The AUC-PR has a particular advantage in the context of highly imbalanced data, in the present case where the fraction of negatives is significantly larger than the fraction of positives (Saito and Rehmsmeier, 2015). In the ROC approach, equal importance is given to predicting both negative and positive instances correctly, which might lead to a high AUC-ROC score even when the model exhibits a significant number of false positive predictions. This is more likely to happen in severely imbalanced data sets, where true negatives outweigh false negatives.

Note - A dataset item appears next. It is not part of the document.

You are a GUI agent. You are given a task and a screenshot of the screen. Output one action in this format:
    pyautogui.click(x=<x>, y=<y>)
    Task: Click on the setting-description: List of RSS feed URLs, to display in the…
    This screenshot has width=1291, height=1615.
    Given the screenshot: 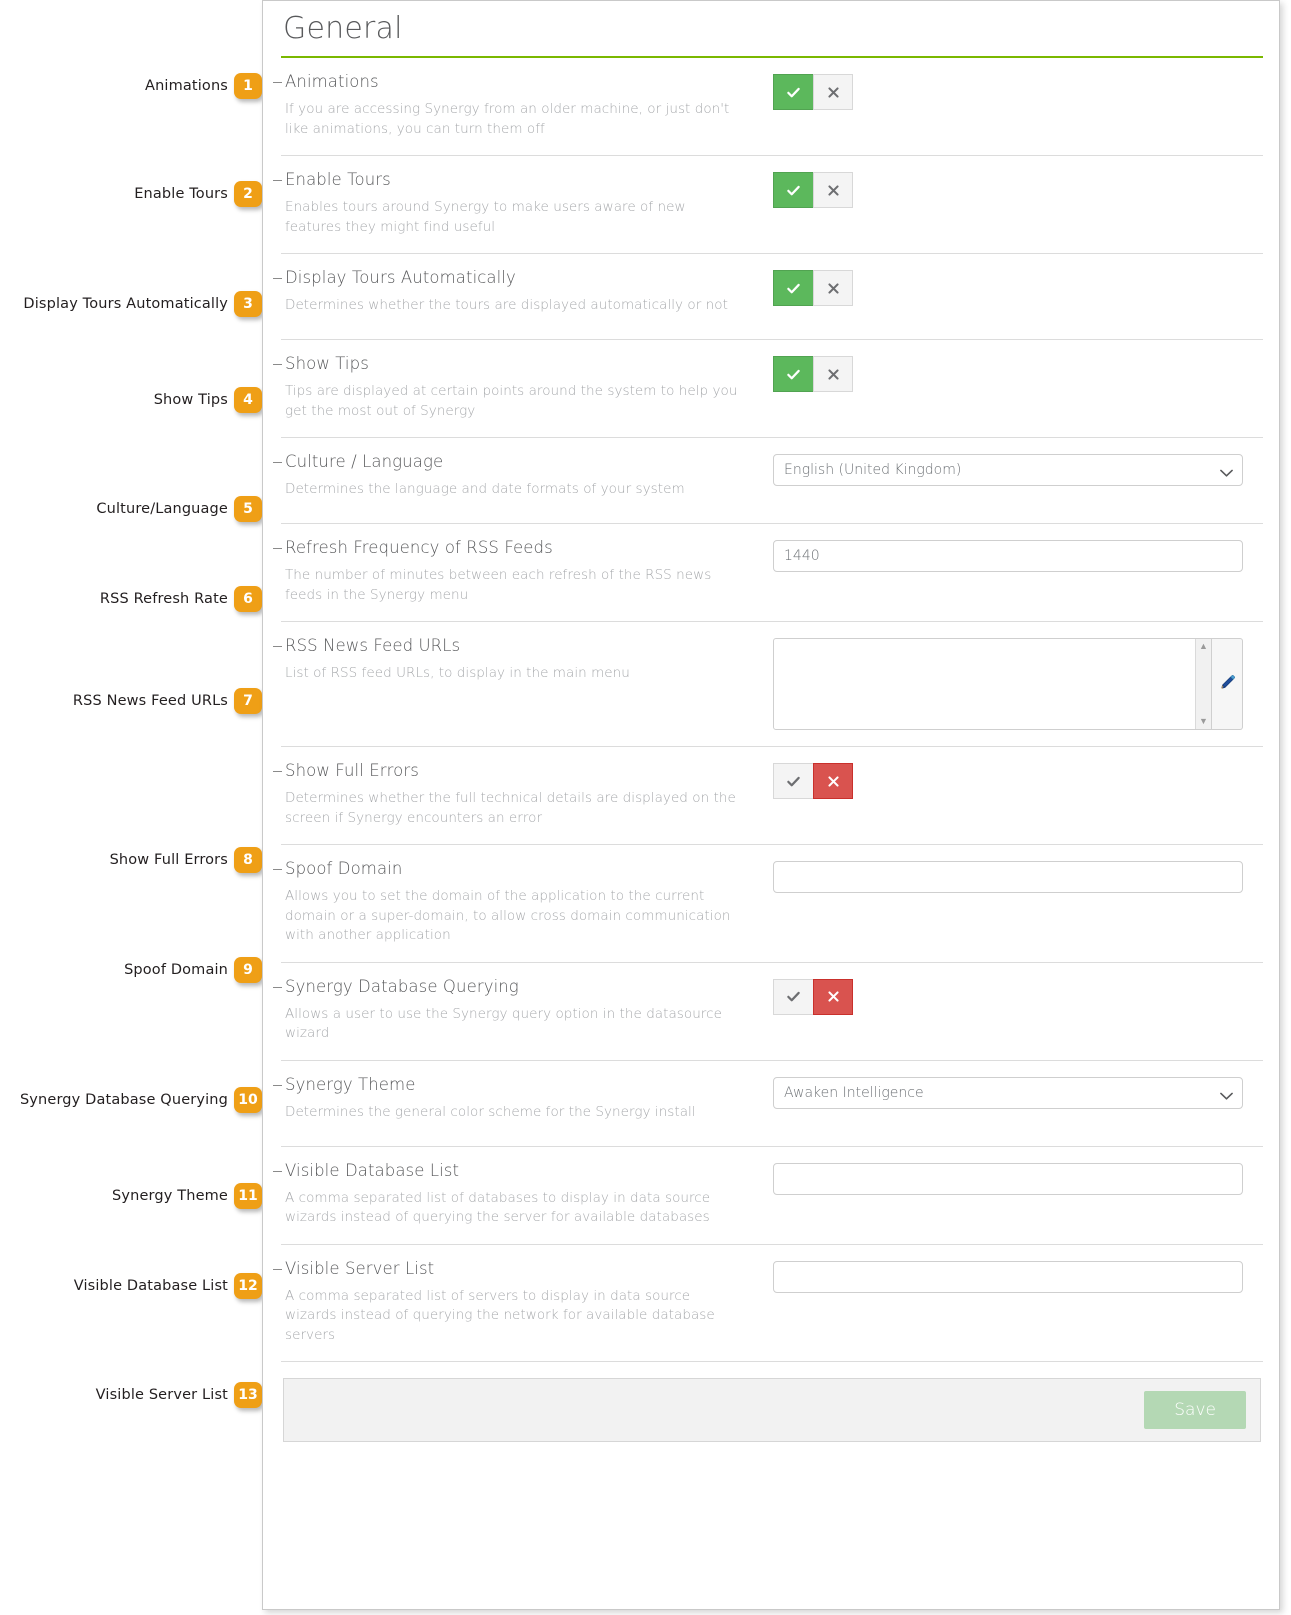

However, because the AUC-PR focuses on how well the model predicts the positives (i.e., movement into employment), the fraction of correctly predicted negatives becomes irrelevant.
In the context of transitions from social assistance to employment, it is crucial to study how well a predictive model can identify positive outcomes. Therefore, focusing on precision and recall allows us to address this aspect effectively, ensuring that the model’s performance is assessed based on its ability to predict positive outcomes accurately.
Explaining predictions
To elucidate the influence of different variables, including interactions between them, on the outcomes of interest, we employ Shapley additive explanation (SHAP) values (Lundberg et al. 2020; Lundberg and Lee, 2017). SHAP values offer a model-agnostic approach to unravel the underlying factors shaping the predicted probabilities of the transition out of unemployment.
By utilizing SHAP values, we can gain insights into how predictive models make specific predictions for each individual in the dataset. These values provide a measure of the contribution of each variable in each feature set to the final prediction. A SHAP value for a variable expresses how much its information alters the model’s opinion in relation to the prediction. In other words, SHAP values illustrate how the values of individual variables influence the prediction away from the average prediction of the outcome while accounting for correlations between variables. For comparison, the SHAP values equal the regression coefficients of a linear regression model in situations where variables are uncorrelated and there are no interactions.
The adoption of SHAP values enhances the interpretability and transparency of predictive models, enabling a deeper understanding of the factors influencing the outcome of interest. The insights gleaned from SHAP values facilitate tailored interventions and evidence-based policy decisions aimed at adaptable variables, thus potentially contributing to higher employment rates in the long run and increasing the well-being of social assistance recipients not ready for work.